JACOBIN MAGAZINE, May 1, 2018

BY SAMUEL FARBER

Original Article: Cuba in 1968

In 1960, less than two years after having overthrown the Batista dictatorship, the Cuban Revolution was well on its way to implementing the Soviet model. Most people at that time still supported the revolution. Notwithstanding the recurring shortages of consumer goods and the housing crisis, most Cubans had benefited from the newly established welfare state, which insured an austere but secure standard of living.

Buoyed by that support and by the people’s enthusiastic response to its resistance to US imperialism, the Cuban leadership pursued its foreign-policy objectives with a revolutionary elan absent in the more cautious and conservative Soviet bloc.

Cuba displayed its anti-imperialism with particular vigor in Latin America, where it supported — and often organized — guerrilla groups set on overthrowing dictatorial governments. Fidel Castro’s government devoted extra attention to countries that had severed their ties with Cuba following Washington’s directives. That is, Castro’s militant foreign policy was based not only on its revolutionary ideas also but on the Cuban state’s interests.

This helps explain why Castro maintained friendly relations with corrupt and authoritarian Mexico, the only Latin American country that refused to break diplomatic relations with revolutionary Cuba. In fact, Castro’s government abstained from criticizing Mexico’s crimes, including the October 1968 Tlatelolco massacre.

Granma, the official organ of the Cuban Communist Party, adopted a purely “objective” journalistic posture when covering Tlatelolco, allowing it to avoid any critical analysis of the political actors behind the massacre.
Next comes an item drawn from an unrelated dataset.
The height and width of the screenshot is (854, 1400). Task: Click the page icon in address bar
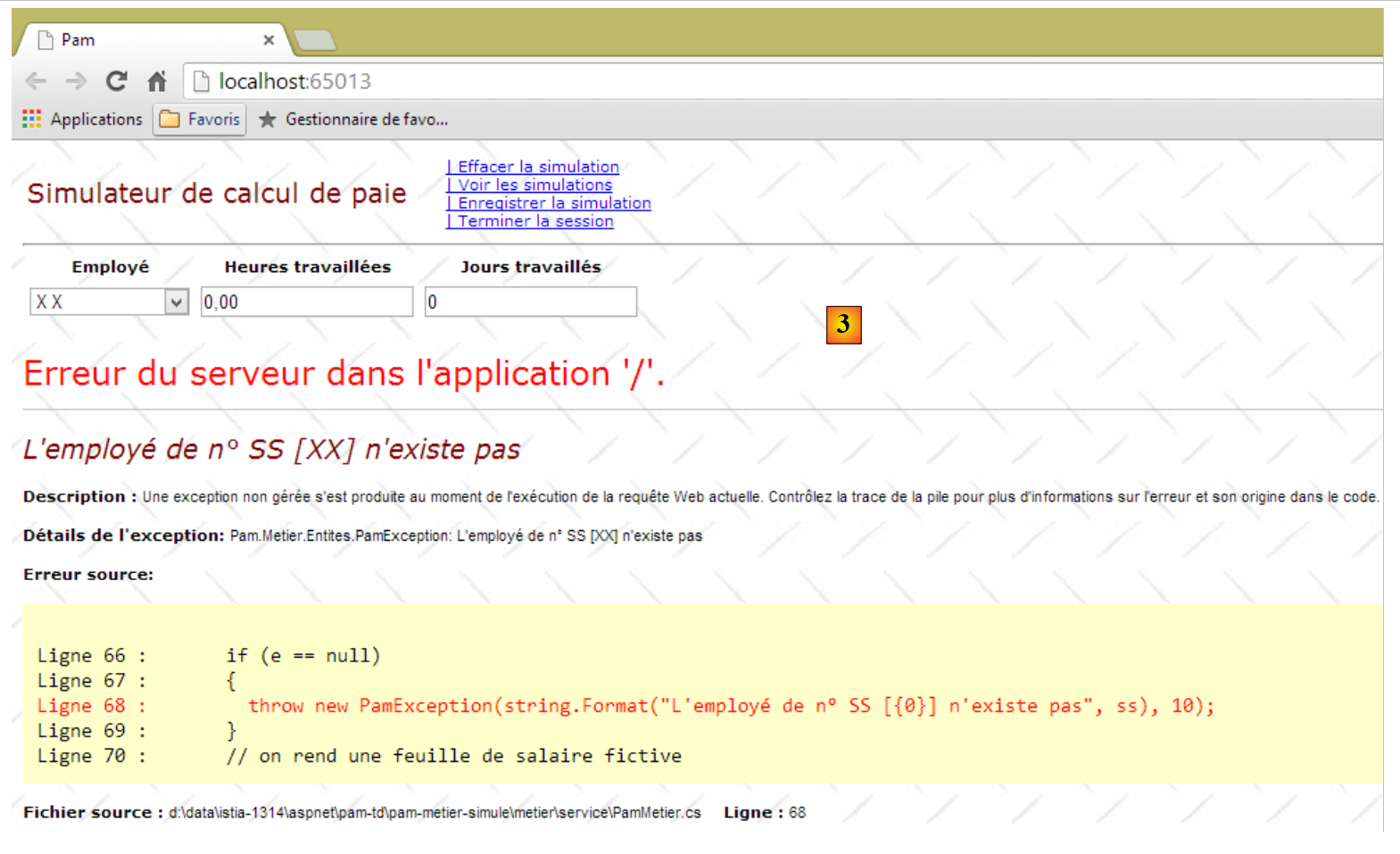pos(202,81)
While the Mexican left was denouncing the murder of hundreds of demonstrators, Granma uncritically reported the “provisional” figures provided by the “official sources”: just thirty dead, fifty-three seriously injured, and fifteen hundred arrested.

Reasons of state also explain why, after a rough start, Fidel established friendly relations with Franco’s dictatorship and why the Cuban revolutionary hierarchy, from its official unions and student organizations all the way to the top, did not support the French May ‘68 movement. Not only did French President de Gaulle refuse to toe the US line against Cuba, but he had also agreed to continue trade, which had became of crucial importance to the island following the American blockade. As with Tlatelolco in Mexico, Granma limited itself to “objectively” reporting the events of May ‘68. It strictly avoided making any political inferences or conclusions.

Despite these contradictions, Castro’s early foreign policy was governed by a set of revolutionary ideas that aimed to establish systems similar to Cuba’s across Latin America. His government supported and organized foco groups on the top-down Cuban model, which produced acrimonious conflicts with the gradualist and pro-Moscow Communist parties in countries like Venezuela and Bolivia. It also caused friction with the Soviet Union itself because Castro’s militancy jeopardized the long-standing agreement between the USSR and the United States, which held that the two imperialist powers and their partners would not intervene in each other’s spheres of influence.

This tension came to a head in 1967, when Moscow began to significantly reduce its oil shipments to Cuba in hopes of pressuring the island into moderating its aggressive foreign policy. But Castro wasn’t swayed. He responded by denouncing the USSR’s friendly overtures to Venezuela and Colombia despite their anti-communist repression. He then refused to send a top Cuban political figure to the celebration of the fiftieth anniversary of the Russian Revolution in November 1967. And, at the celebration of the ninth anniversary of the Cuban Revolution in January 1968, he expressly, albeit diplomatically, connected Cuba’s tightened oil rations to the slowdown of Soviet delivery. The USSR then suspended its supply of military hardware and technical assistance.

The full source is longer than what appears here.